• WORK TO COMPLETE
In the material beneath, how many lines contain the word "size"? Give the count alone.

*** Block opens ***

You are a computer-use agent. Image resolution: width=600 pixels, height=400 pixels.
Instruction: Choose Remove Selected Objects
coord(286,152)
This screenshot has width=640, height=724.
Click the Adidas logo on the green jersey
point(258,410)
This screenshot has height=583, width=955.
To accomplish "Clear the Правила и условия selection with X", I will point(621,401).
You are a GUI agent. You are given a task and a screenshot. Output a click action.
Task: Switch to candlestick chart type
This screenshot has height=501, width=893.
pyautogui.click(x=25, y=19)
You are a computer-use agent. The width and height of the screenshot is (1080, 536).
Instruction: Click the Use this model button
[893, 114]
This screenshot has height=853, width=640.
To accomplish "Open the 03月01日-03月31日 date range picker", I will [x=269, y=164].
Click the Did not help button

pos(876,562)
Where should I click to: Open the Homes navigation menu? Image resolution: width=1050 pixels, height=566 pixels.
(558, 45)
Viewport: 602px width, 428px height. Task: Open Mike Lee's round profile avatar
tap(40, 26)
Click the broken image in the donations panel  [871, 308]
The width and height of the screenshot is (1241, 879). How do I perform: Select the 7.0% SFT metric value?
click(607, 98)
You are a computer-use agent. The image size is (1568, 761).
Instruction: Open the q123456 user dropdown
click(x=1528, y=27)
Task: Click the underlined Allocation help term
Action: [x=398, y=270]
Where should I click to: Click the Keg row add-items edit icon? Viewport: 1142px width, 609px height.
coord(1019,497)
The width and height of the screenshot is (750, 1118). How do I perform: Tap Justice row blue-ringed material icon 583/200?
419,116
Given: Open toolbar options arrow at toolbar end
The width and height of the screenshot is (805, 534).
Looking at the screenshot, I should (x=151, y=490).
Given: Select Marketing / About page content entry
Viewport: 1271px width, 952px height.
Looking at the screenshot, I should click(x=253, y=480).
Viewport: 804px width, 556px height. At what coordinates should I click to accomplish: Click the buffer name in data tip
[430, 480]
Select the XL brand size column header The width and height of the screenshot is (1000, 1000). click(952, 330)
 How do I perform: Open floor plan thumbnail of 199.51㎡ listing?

*** Block closes ***

• ANSWER FOR THE TASK
2